Dataset entries
::::
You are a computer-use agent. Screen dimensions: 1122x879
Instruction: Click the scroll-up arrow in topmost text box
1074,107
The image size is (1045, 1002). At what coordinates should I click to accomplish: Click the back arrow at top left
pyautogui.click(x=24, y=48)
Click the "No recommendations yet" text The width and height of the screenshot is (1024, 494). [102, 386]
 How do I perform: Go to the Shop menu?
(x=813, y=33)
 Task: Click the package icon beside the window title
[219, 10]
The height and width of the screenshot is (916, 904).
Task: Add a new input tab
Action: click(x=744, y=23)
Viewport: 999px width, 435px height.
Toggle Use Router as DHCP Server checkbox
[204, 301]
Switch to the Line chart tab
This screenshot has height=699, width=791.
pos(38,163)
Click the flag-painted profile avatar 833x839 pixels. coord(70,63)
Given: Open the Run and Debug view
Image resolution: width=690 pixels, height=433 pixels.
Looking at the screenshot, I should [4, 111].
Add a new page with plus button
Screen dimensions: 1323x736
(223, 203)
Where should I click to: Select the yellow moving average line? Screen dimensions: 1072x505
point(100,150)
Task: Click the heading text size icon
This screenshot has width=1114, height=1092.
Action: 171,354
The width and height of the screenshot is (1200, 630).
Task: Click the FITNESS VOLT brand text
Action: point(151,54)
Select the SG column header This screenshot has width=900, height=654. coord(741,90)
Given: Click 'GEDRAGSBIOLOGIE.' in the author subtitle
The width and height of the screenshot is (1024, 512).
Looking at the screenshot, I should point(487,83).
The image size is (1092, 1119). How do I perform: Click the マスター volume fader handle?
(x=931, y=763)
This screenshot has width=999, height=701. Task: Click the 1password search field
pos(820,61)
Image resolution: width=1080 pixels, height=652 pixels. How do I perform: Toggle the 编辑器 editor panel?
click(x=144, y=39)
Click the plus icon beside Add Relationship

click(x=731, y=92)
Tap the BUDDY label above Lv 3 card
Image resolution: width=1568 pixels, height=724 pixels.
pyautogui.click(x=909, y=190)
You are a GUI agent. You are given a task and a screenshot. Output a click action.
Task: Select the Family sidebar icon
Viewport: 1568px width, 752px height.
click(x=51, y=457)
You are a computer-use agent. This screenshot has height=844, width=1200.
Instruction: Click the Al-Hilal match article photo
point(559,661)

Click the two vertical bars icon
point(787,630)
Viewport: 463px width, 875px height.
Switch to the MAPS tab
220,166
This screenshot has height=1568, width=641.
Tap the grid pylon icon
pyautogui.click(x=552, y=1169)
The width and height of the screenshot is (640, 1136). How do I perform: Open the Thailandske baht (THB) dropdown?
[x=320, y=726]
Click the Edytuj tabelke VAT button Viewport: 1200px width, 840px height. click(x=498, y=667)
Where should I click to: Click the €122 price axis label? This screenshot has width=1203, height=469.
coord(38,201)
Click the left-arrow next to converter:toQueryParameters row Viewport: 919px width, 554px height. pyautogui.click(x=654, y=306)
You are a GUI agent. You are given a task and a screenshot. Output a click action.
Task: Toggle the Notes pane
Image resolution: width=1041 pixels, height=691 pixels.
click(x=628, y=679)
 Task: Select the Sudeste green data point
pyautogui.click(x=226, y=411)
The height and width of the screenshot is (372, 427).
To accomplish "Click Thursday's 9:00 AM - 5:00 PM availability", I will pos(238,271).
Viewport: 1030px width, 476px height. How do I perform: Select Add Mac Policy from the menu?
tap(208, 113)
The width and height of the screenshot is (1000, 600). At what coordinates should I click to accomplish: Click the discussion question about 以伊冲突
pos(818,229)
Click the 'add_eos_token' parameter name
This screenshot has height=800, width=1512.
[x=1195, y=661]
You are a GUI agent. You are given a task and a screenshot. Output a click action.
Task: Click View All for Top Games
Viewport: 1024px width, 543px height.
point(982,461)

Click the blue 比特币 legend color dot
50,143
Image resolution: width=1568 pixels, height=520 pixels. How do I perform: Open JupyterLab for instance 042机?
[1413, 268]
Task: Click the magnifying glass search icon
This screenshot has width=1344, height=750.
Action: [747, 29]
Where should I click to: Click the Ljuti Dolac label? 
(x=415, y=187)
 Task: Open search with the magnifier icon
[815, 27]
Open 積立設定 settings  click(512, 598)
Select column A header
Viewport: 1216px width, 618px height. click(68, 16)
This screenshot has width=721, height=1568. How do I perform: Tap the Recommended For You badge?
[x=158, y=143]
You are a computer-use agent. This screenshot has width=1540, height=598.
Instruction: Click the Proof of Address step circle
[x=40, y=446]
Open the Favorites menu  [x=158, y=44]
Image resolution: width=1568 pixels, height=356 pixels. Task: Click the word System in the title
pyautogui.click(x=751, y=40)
::::
● Problem details:
Copy every record above out again, word for word.

● Answer below:
You are a computer-use agent. Screen dimensions: 1122x879
Instruction: Click the scroll-up arrow in topmost text box
1074,107
The image size is (1045, 1002). At what coordinates should I click to accomplish: Click the back arrow at top left
pyautogui.click(x=24, y=48)
Click the "No recommendations yet" text The width and height of the screenshot is (1024, 494). [102, 386]
 How do I perform: Go to the Shop menu?
(x=813, y=33)
 Task: Click the package icon beside the window title
[219, 10]
The height and width of the screenshot is (916, 904).
Task: Add a new input tab
Action: click(x=744, y=23)
Viewport: 999px width, 435px height.
Toggle Use Router as DHCP Server checkbox
[204, 301]
Switch to the Line chart tab
This screenshot has height=699, width=791.
pos(38,163)
Click the flag-painted profile avatar 833x839 pixels. coord(70,63)
Given: Open the Run and Debug view
Image resolution: width=690 pixels, height=433 pixels.
Looking at the screenshot, I should [4, 111].
Add a new page with plus button
Screen dimensions: 1323x736
(223, 203)
Where should I click to: Select the yellow moving average line? Screen dimensions: 1072x505
point(100,150)
Task: Click the heading text size icon
This screenshot has width=1114, height=1092.
Action: 171,354
The width and height of the screenshot is (1200, 630).
Task: Click the FITNESS VOLT brand text
Action: point(151,54)
Select the SG column header This screenshot has width=900, height=654. coord(741,90)
Given: Click 'GEDRAGSBIOLOGIE.' in the author subtitle
The width and height of the screenshot is (1024, 512).
Looking at the screenshot, I should point(487,83).
The image size is (1092, 1119). How do I perform: Click the マスター volume fader handle?
(x=931, y=763)
This screenshot has width=999, height=701. Task: Click the 1password search field
pos(820,61)
Image resolution: width=1080 pixels, height=652 pixels. How do I perform: Toggle the 编辑器 editor panel?
click(x=144, y=39)
Click the plus icon beside Add Relationship

click(x=731, y=92)
Tap the BUDDY label above Lv 3 card
Image resolution: width=1568 pixels, height=724 pixels.
pyautogui.click(x=909, y=190)
You are a GUI agent. You are given a task and a screenshot. Output a click action.
Task: Select the Family sidebar icon
Viewport: 1568px width, 752px height.
click(x=51, y=457)
You are a computer-use agent. This screenshot has height=844, width=1200.
Instruction: Click the Al-Hilal match article photo
point(559,661)

Click the two vertical bars icon
point(787,630)
Viewport: 463px width, 875px height.
Switch to the MAPS tab
220,166
This screenshot has height=1568, width=641.
Tap the grid pylon icon
pyautogui.click(x=552, y=1169)
The width and height of the screenshot is (640, 1136). How do I perform: Open the Thailandske baht (THB) dropdown?
[x=320, y=726]
Click the Edytuj tabelke VAT button Viewport: 1200px width, 840px height. click(x=498, y=667)
Where should I click to: Click the €122 price axis label? This screenshot has width=1203, height=469.
coord(38,201)
Click the left-arrow next to converter:toQueryParameters row Viewport: 919px width, 554px height. pyautogui.click(x=654, y=306)
You are a GUI agent. You are given a task and a screenshot. Output a click action.
Task: Toggle the Notes pane
Image resolution: width=1041 pixels, height=691 pixels.
click(x=628, y=679)
 Task: Select the Sudeste green data point
pyautogui.click(x=226, y=411)
The height and width of the screenshot is (372, 427).
To accomplish "Click Thursday's 9:00 AM - 5:00 PM availability", I will pos(238,271).
Viewport: 1030px width, 476px height. How do I perform: Select Add Mac Policy from the menu?
tap(208, 113)
The width and height of the screenshot is (1000, 600). At what coordinates should I click to accomplish: Click the discussion question about 以伊冲突
pos(818,229)
Click the 'add_eos_token' parameter name
This screenshot has height=800, width=1512.
[x=1195, y=661]
You are a GUI agent. You are given a task and a screenshot. Output a click action.
Task: Click View All for Top Games
Viewport: 1024px width, 543px height.
point(982,461)

Click the blue 比特币 legend color dot
50,143
Image resolution: width=1568 pixels, height=520 pixels. How do I perform: Open JupyterLab for instance 042机?
[1413, 268]
Task: Click the magnifying glass search icon
This screenshot has width=1344, height=750.
Action: [747, 29]
Where should I click to: Click the Ljuti Dolac label? 
(x=415, y=187)
 Task: Open search with the magnifier icon
[815, 27]
Open 積立設定 settings  click(512, 598)
Select column A header
Viewport: 1216px width, 618px height. click(68, 16)
This screenshot has width=721, height=1568. How do I perform: Tap the Recommended For You badge?
[x=158, y=143]
You are a computer-use agent. This screenshot has width=1540, height=598.
Instruction: Click the Proof of Address step circle
[x=40, y=446]
Open the Favorites menu  [x=158, y=44]
Image resolution: width=1568 pixels, height=356 pixels. Task: Click the word System in the title
pyautogui.click(x=751, y=40)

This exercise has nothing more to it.